EXERCISE TEXT

A moist apple cake topped with buttery crumb topping and finished with a warm cinnamon apple drizzle. Perfect fall dessert that's easy to make and always a crowd-pleaser.
Prep Time 20 minutes
Cook Time 1 hour
Total Time 1 hour 20 minutes
Course Dessert
Cuisine American
Servings 12 slices
Calories 320 kcal

Ingredients
  

  • Cake Base:
  • cups all-purpose flour
  • 1 teaspoon baking powder
  • ½ teaspoon baking soda
  • ½ teaspoon ground cinnamon
  • ¼ teaspoon salt
  • ¾ cup unsalted butter softened
  • 1 cup granulated sugar
  • 2 large eggs
  • 1 teaspoon vanilla extract
  • ½ cup sour cream
  • 2 medium apples peeled, cored, and chopped (preferably Granny Smith)
  • Crumb Topping:
  • 1 cup all-purpose flour
  • 1 teaspoon ground cinnamon
  • ¼ teaspoon salt
  • ½ cup unsalted butter cold and cubed
  • ½ cup brown sugar packed
  • ¼ cup granulated sugar
  • Cinnamon Apple Drizzle:
  • 1 tablespoon unsalted butter
  • ½ cup brown sugar packed
  • 1 teaspoon ground cinnamon
  • 2 tablespoons milk
  • Pinch of salt

Instructions
 

  • Prepare the oven and pan: Preheat oven to 350°F (175°C). Grease a 9×9-inch square baking pan with butter and dust with flour.
  • Mix dry ingredients: In a medium bowl, whisk together flour, baking powder, baking soda, cinnamon, and salt. Set aside.
  • Cream butter and sugar: Using an electric mixer, cream softened butter and granulated sugar for 2-3 minutes until light and fluffy.
  • Add eggs and vanilla: Add eggs one at a time, beating well after each addition. Mix in vanilla extract.
  • Combine wet and dry ingredients: Alternate adding the dry ingredients and sour cream to the butter mixture, beginning and ending with flour. Mix just until combined.
  • Fold in apples: Gently fold in the diced apples using a large spoon or spatula.
  • Make crumb topping: In a separate bowl, combine flour, cinnamon, salt, and both sugars. Add cold, cubed butter and work with pastry cutter or fingers until mixture resembles coarse breadcrumbs.

DATA SHOWN
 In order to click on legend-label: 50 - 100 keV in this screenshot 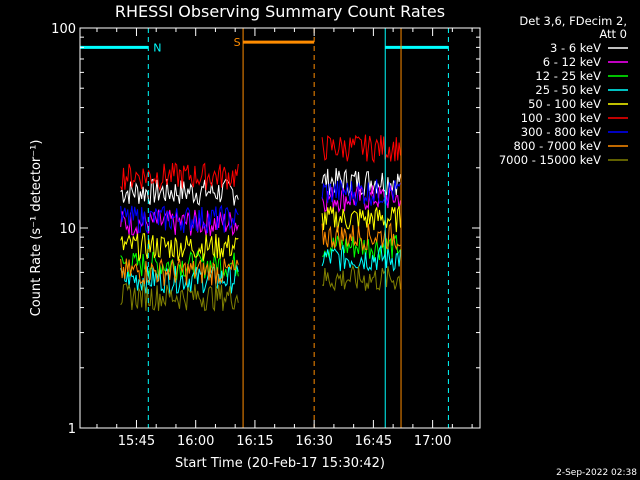, I will do `click(564, 104)`.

TASKS FOR THIS EXERCISE
1 – In the apple cake recipe, what temperature should the oven be preheated to?
2 – Please extract the section of the apple cake recipe that opens with the words containing "Instructions" and closes with "just until combined.".
3 – Write the next part of the apple cake recipe, picking up after its last instruction.

ANSWERS BELOW
1 – 350°F (175°C).

2 –
Instructions
 

  • Prepare the oven and pan: Preheat oven to 350°F (175°C). Grease a 9×9-inch square baking pan with butter and dust with flour.
  • Mix dry ingredients: In a medium bowl, whisk together flour, baking powder, baking soda, cinnamon, and salt. Set aside.
  • Cream butter and sugar: Using an electric mixer, cream softened butter and granulated sugar for 2-3 minutes until light and fluffy.
  • Add eggs and vanilla: Add eggs one at a time, beating well after each addition. Mix in vanilla extract.
  • Combine wet and dry ingredients: Alternate adding the dry ingredients and sour cream to the butter mixture, beginning and ending with flour. Mix just until combined.

3 –
  • Assemble cake: Spread cake batter evenly in prepared pan. Sprinkle crumb mixture uniformly over the top.
  • Bake: Bake for 55-65 minutes, or until top is golden brown and a toothpick inserted in center comes out clean or with few moist crumbs.
  • Cool: Let cake cool in pan for 15-20 minutes, then transfer to wire rack.
  • Make drizzle: In a small saucepan over medium heat, melt butter. Stir in brown sugar, cinnamon, milk, and salt. Cook for 2-3 minutes, stirring constantly, until smooth and glossy.
  • Finish and serve: Drizzle warm sauce over cooled cake. Serve at room temperature or slightly warmed.

Notes

Apple choice: Granny Smith apples work best due to their tartness and ability to hold shape during baking.
Butter temperature: Keep butter for crumb topping cold to achieve proper texture. Cake butter should be at room temperature.
Storage: Store covered at room temperature for up to 4 days. Can be frozen for up to 3 months.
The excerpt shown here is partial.